Data extracted from a collection
-----
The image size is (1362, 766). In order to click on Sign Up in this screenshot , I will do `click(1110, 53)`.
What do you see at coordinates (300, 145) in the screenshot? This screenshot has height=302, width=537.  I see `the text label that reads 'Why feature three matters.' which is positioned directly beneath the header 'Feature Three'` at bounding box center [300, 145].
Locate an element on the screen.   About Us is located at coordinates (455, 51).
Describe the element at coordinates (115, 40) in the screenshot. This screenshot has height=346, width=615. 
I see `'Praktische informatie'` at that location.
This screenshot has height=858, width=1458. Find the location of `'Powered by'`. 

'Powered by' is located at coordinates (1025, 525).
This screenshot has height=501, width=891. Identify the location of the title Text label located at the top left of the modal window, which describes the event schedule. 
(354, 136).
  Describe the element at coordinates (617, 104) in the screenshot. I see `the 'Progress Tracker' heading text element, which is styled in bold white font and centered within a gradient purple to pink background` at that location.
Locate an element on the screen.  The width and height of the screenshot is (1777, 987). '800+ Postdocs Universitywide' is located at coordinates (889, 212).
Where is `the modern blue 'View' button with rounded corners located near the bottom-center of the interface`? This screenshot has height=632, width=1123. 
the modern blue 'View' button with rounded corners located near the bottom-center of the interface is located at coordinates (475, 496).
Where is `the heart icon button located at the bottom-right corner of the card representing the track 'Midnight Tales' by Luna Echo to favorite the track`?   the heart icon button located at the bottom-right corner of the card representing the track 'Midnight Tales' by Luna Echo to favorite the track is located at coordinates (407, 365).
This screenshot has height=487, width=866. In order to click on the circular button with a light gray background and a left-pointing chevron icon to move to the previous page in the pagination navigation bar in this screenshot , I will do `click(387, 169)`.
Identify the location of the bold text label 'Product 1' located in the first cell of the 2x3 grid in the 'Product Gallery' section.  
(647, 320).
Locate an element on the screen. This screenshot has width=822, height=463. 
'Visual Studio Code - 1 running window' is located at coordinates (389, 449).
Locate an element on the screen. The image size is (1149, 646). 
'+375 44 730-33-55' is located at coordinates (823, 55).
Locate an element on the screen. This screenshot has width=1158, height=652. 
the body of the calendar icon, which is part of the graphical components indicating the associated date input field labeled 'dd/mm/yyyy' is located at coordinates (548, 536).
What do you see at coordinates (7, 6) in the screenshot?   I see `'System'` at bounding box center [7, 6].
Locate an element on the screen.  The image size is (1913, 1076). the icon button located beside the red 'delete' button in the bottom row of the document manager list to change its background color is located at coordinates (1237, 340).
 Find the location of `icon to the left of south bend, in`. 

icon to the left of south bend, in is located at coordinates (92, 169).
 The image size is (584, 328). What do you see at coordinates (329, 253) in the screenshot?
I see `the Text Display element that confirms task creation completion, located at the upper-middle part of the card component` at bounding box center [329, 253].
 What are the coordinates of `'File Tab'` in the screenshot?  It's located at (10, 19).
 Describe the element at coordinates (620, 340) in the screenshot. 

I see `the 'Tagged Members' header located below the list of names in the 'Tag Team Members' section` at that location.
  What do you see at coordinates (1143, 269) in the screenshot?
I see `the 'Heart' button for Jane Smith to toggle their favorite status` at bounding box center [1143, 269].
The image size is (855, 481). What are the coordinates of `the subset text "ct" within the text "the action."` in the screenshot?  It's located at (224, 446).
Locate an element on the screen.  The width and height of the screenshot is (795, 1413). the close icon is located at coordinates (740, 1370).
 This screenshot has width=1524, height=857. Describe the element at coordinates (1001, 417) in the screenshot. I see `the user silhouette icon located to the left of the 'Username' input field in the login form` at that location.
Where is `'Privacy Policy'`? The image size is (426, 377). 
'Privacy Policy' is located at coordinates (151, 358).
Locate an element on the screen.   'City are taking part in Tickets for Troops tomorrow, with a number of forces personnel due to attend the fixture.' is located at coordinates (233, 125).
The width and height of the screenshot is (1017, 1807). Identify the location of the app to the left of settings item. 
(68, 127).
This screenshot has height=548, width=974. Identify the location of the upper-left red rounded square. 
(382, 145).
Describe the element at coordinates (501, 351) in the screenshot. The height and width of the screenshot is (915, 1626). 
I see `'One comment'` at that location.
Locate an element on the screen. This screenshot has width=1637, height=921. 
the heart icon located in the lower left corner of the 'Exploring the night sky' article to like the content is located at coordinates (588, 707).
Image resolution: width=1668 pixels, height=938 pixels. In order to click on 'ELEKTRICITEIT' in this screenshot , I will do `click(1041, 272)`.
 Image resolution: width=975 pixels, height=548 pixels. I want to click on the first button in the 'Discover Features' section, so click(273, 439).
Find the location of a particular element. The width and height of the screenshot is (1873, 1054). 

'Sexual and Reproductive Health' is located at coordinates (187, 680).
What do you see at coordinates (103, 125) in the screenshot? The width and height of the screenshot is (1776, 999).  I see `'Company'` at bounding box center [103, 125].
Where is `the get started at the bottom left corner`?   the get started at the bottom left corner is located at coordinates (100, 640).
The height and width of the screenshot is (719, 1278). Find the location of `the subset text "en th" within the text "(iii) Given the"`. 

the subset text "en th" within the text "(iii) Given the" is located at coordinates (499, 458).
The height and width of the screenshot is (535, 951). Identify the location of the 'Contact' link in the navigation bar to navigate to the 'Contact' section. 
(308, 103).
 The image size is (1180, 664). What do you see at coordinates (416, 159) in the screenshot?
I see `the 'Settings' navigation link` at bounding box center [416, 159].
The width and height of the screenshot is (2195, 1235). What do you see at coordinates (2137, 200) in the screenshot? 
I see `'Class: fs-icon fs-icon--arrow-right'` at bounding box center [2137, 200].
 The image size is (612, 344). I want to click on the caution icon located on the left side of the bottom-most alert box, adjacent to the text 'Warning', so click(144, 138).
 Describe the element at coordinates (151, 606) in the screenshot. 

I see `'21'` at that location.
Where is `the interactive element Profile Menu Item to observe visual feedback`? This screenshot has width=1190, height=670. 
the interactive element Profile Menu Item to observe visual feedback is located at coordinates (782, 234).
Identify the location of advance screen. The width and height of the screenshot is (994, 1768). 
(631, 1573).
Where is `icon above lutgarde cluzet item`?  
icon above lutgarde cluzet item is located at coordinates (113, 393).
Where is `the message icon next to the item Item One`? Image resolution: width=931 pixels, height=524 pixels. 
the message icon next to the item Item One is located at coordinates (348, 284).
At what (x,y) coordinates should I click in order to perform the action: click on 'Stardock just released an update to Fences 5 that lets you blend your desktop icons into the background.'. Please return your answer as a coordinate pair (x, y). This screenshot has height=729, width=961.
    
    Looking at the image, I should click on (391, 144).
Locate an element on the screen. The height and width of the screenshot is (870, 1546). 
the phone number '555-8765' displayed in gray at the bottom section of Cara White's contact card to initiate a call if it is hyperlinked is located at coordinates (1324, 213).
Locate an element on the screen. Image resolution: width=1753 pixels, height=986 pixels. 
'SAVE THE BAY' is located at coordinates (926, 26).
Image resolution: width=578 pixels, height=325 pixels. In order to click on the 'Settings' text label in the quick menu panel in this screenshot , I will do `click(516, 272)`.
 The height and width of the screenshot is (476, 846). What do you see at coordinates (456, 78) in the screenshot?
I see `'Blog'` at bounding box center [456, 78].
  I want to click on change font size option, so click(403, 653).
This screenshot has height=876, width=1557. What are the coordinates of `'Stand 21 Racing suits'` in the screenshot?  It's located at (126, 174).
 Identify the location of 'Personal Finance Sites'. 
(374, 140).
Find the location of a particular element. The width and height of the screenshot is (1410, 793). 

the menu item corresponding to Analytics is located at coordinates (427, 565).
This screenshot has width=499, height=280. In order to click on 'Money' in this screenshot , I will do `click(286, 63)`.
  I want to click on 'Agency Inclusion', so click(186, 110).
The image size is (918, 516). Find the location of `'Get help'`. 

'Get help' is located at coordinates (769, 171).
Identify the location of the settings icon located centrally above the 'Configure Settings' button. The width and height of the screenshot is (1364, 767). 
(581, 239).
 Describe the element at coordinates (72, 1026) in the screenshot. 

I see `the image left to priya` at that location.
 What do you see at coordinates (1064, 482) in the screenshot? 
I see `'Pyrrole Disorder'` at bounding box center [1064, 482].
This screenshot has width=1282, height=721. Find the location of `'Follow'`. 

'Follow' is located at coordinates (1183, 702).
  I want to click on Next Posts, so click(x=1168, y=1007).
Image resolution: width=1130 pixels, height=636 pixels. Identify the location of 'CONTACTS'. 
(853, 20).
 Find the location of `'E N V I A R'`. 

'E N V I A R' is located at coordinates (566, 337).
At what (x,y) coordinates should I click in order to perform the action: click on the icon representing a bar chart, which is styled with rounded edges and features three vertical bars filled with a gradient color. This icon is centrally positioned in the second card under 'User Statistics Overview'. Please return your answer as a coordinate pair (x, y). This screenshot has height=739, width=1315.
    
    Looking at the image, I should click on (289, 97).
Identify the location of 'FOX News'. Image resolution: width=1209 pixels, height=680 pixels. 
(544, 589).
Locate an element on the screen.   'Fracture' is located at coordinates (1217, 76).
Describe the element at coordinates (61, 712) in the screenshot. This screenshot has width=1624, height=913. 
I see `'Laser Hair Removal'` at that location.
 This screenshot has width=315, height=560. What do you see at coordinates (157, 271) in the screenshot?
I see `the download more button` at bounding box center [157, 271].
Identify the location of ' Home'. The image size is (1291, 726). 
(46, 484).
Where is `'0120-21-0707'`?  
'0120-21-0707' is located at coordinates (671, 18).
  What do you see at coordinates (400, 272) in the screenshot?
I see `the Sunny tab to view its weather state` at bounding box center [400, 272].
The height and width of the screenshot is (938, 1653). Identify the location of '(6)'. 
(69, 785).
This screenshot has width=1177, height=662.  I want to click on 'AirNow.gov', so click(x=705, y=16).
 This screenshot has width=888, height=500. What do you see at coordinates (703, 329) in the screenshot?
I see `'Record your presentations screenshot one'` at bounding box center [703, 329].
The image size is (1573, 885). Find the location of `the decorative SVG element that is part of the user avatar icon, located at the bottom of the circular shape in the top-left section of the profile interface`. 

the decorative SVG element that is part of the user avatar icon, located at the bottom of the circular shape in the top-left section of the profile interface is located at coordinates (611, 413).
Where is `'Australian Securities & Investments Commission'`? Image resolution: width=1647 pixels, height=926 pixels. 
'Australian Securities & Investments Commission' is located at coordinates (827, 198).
-----
> [Written instruction]:
Express the listing from the line containing "What do you see at coordinates (103, 125)" through the line containing "coordinates (499, 458)." as a Markdown table with the columns Row and Line, omitting blank lines.

> [Task result]:
| Row | Line |
|---|---|
| 1 | What do you see at coordinates (103, 125) in the screenshot? The width and height of the screenshot is (1776, 999).  I see `'Company'` at bounding box center [103, 125]. |
| 2 | Where is `the get started at the bottom left corner`?   the get started at the bottom left corner is located at coordinates (100, 640). |
| 3 | The height and width of the screenshot is (719, 1278). Find the location of `the subset text "en th" within the text "(iii) Given the"`.  |
| 4 | the subset text "en th" within the text "(iii) Given the" is located at coordinates (499, 458). |